New cardiovascular, kidney and cognitive outcome data is reframing GLP-1 receptor agonists as potential healthspan drugs, not just appetite suppressants.
GLP-1 receptor agonists are no longer just diabetes or obesity drugs. The 2025–2026 outcome trials show meaningful reductions in cardiovascular events, kidney decline and early signals on neurodegeneration.
A longevity drug in disguise
Visceral fat, insulin resistance and chronic low-grade inflammation drive most age-related disease. By restoring satiety signalling and reducing visceral adiposity, GLP-1 agonists hit several hallmarks of ageing at once.

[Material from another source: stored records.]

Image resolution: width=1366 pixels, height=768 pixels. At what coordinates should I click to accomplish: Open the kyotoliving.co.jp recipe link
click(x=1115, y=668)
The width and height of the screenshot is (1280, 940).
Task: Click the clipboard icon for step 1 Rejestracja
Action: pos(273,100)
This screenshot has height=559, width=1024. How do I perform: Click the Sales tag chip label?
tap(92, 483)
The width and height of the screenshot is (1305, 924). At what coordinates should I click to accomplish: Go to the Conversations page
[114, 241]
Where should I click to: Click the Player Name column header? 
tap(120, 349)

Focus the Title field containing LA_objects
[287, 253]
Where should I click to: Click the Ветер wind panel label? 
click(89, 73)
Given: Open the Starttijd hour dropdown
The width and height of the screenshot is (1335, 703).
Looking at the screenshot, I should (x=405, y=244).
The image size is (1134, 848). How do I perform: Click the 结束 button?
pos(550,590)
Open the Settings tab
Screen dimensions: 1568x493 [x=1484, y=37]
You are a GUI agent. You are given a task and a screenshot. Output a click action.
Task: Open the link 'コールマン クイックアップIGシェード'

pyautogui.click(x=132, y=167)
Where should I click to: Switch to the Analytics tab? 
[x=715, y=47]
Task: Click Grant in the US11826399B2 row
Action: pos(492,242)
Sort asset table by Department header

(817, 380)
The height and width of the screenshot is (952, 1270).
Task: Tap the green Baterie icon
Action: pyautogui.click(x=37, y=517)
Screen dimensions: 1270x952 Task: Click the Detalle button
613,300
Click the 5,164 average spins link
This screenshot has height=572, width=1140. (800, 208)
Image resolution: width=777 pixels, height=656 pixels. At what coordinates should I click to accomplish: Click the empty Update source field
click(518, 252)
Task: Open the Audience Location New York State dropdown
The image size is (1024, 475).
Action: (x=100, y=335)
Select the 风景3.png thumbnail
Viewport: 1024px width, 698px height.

What the new evidence shows
- Cardiovascular event reduction independent of weight loss
- Slower progression of chronic kidney disease
- Early but promising data on Alzheimer's risk reduction
- Improvements in liver fat (MASLD) and sleep apnoea severity
How to use them well
The longevity-minded approach is not the same as the cosmetic weight-loss approach. It emphasises: lowest effective dose, aggressive resistance training, high protein (1.6–2.0 g/kg) and lean-mass tracking, plus careful screening for [GI side effects and gallbladder risk](/legal/disclaimer).
Stacking with other tools
For many users, a low-dose GLP-1 alongside [berberine](/supplements/berberine), creatine, and a structured strength programme produces better body-composition outcomes than the drug alone — and preserves the metabolic gains long-term. Explore our [peptides library](/peptides) for related compounds.
The unanswered questions
We do not yet know what 20-year GLP-1 exposure looks like, or whether intermittent dosing preserves the cardiometabolic benefits with fewer downsides. Expect this to be one of the most important longevity questions of the decade.